### [Your instructions]
Your task is to reproduce the listing exactly, without its images.

■ ■ ■ ■ ■

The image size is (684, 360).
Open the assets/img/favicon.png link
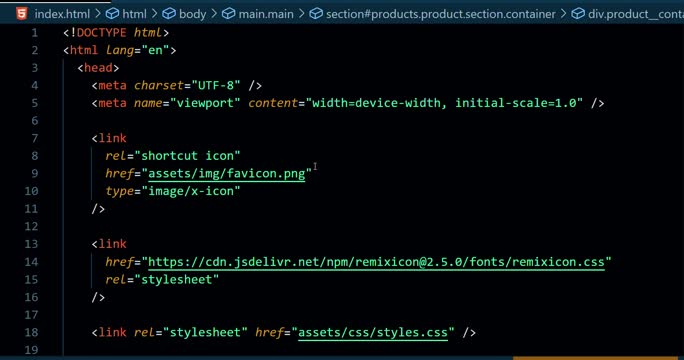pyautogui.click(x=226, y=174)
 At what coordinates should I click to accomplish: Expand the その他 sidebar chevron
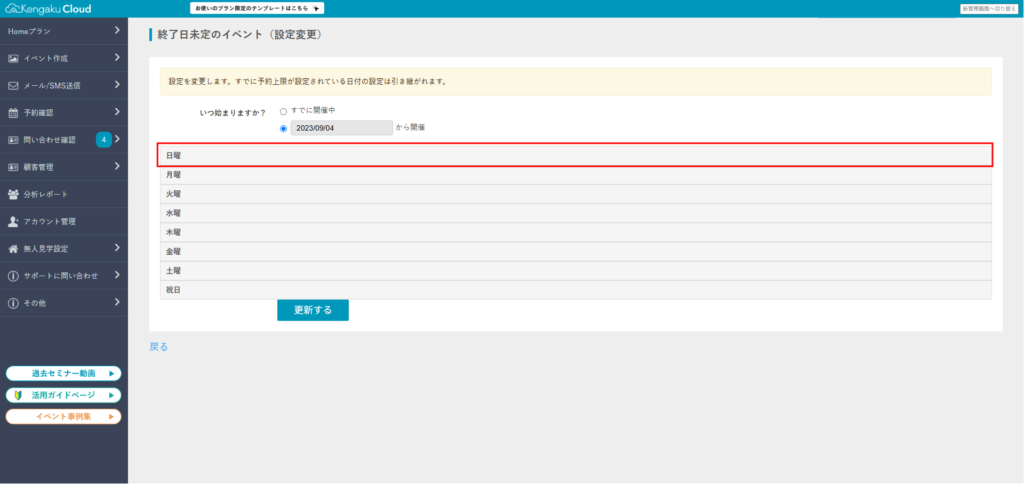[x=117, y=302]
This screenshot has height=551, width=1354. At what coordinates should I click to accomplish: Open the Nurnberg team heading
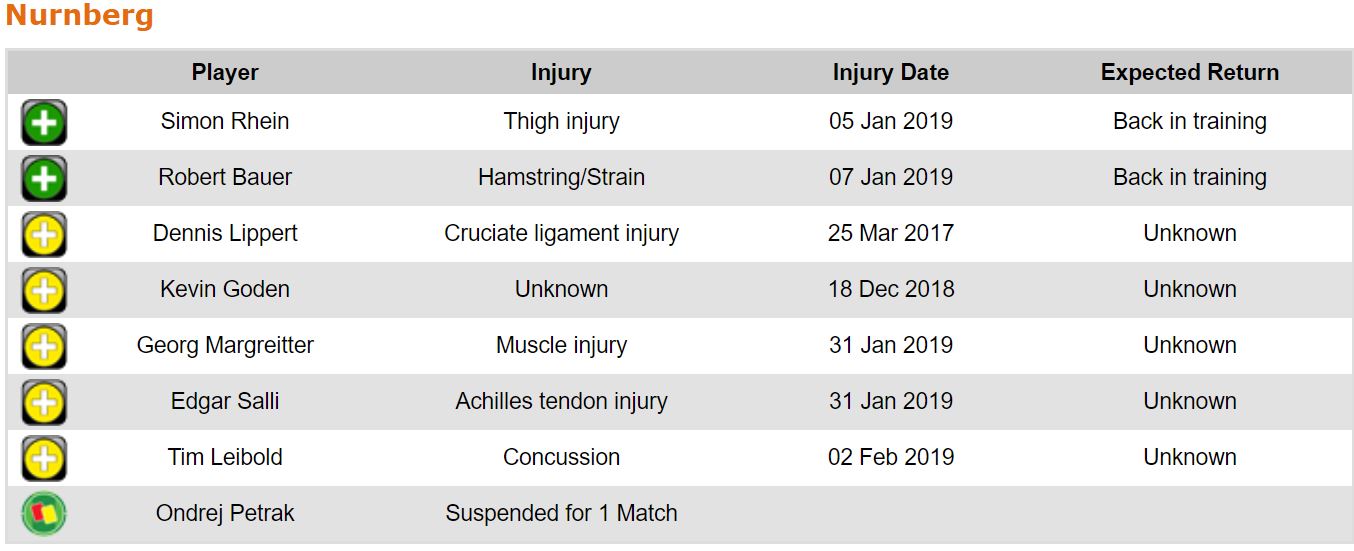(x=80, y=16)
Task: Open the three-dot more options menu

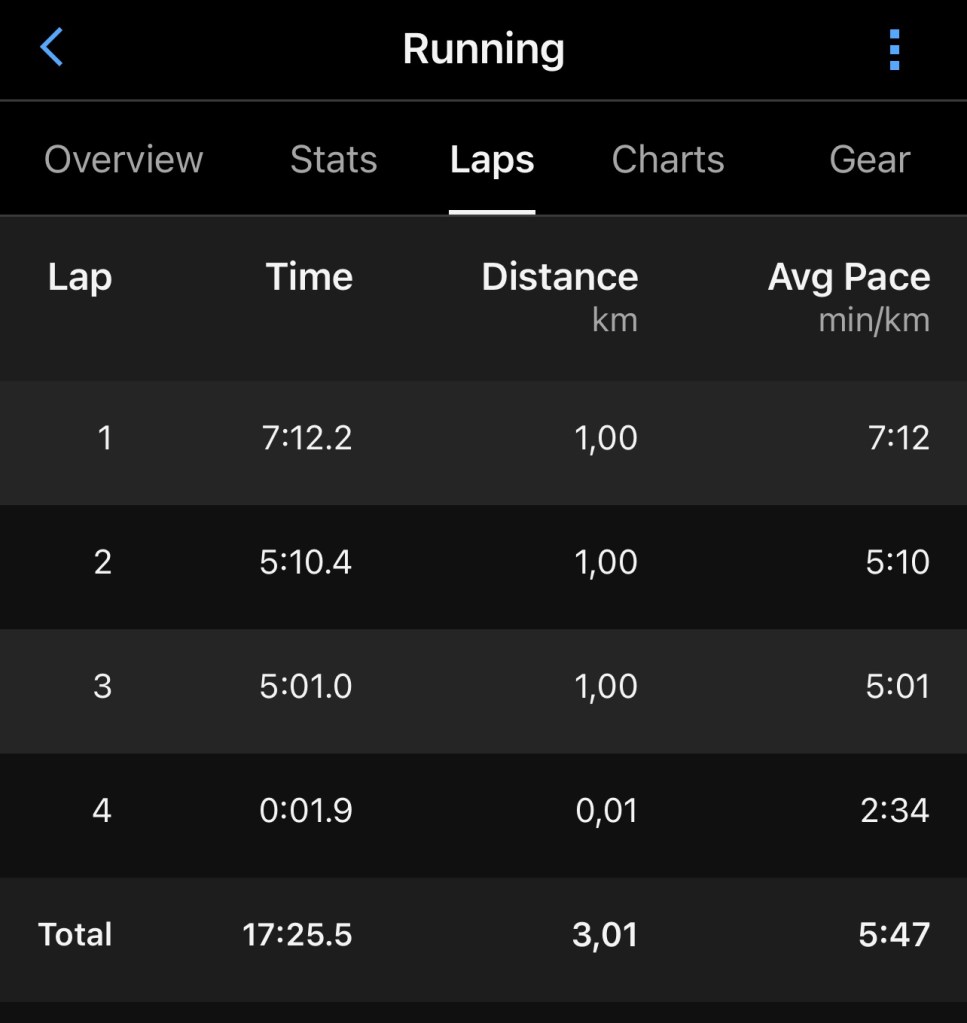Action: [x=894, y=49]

■ ■ ■ ■ ■

### [Exercise solution]
The image size is (684, 360).
Open the assets/img/favicon.png link
pyautogui.click(x=226, y=174)
 At what coordinates should I click to accomplish: Expand the その他 sidebar chevron
[x=117, y=302]
This screenshot has height=551, width=1354. At what coordinates should I click to accomplish: Open the Nurnberg team heading
(x=80, y=16)
Task: Open the three-dot more options menu

Action: [x=894, y=49]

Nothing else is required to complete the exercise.